Il reprend les questionnements couramment suscités par la part toujours plus importante des personnes âgées dans la population, comme la santé ou le lien intergénérationnel. Mais la qualité de Double vitrage réside dans la description du sentiment amoureux.

Un témoin réfléchi

Un homme et une femme. L’histoire semble connue, mais est-ce vraiment toujours la même ? Le personnage principal du récit d’Halldora Thoroddsen est une femme de soixante-dix huit ans dont le nom n’est jamais cité, plutôt aisée, habitant une rue du centre historique de Reykjavik. Disposant de temps, elle observe depuis la fenêtre de son appartement ce qui se joue dehors en matière de relations amoureuses : les manœuvres des veufs et veuves du centre social du quartier pour nouer de nouvelles relations et les enjeux cachés derrière les soirées bingo, comme les réunions régulières de jeunes mères célibataires du quartier qui se soutiennent, s’encouragent et se réconfortent.
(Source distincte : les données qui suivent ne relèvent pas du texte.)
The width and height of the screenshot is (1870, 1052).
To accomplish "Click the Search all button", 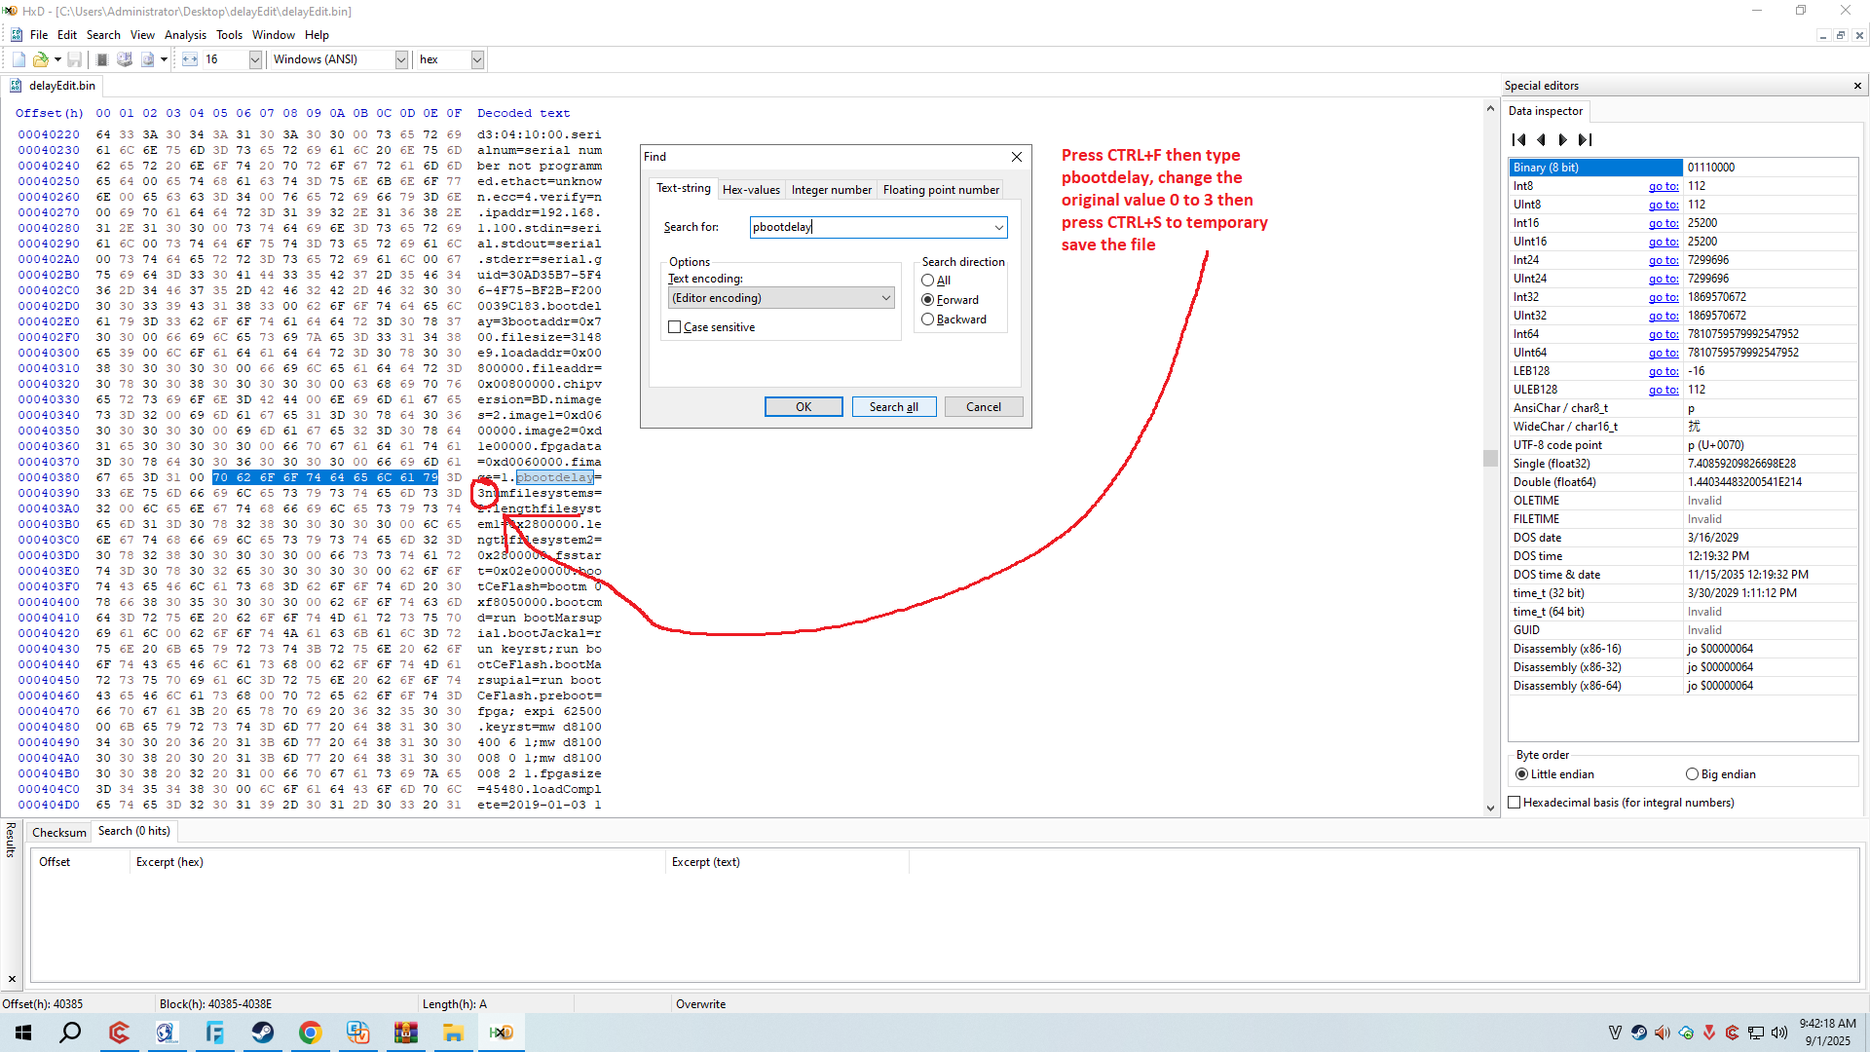I will (893, 407).
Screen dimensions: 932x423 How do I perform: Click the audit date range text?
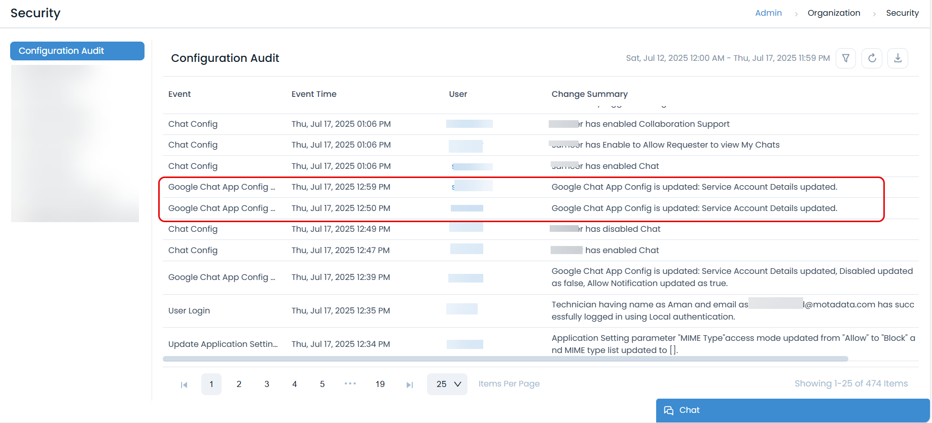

On ne peut pas gouverner l’amour. […] Il se nourrit et grandit tout seul, si on lui obéit avec humilité. Il vous étreint alors comme l’atmosphère et vous rend capable de déplacer des montagnes 

Halldora Thoroddsen, Double vitrage

Lorsque cette femme s’éprend de Sverrir, un chirurgien à la retraite depuis quelques années, elle s’interroge sur cet amour : Peut-on aimer à son âge ? Pour comprendre les sentiments inattendus qui la traversent, elle convoque le passé, ses amours de jeunesse et son mari. Et s’autorise à aimer.

L’amour au troisième âge

L’arrivée de cet « homme ordinaire » dans sa vie a pour effet de faire naître un amour apaisé, loin de la « mélasse romantique ». Mais qu’est-ce que l’amour quand la beauté de la jeunesse n’est plus, pas plus que l’instinct de reproduction ? Si Halldora Thoroddsen n’entraîne pas le lecteur dans un récit sur la sexualité du troisième âge – même si le sexe n’est pas absent-, elle s’attache à décrire une relation sans artifice et qui n’attend pas d’autre résultat que le plaisir de partager un peu de temps, d’amitié et de tendresse.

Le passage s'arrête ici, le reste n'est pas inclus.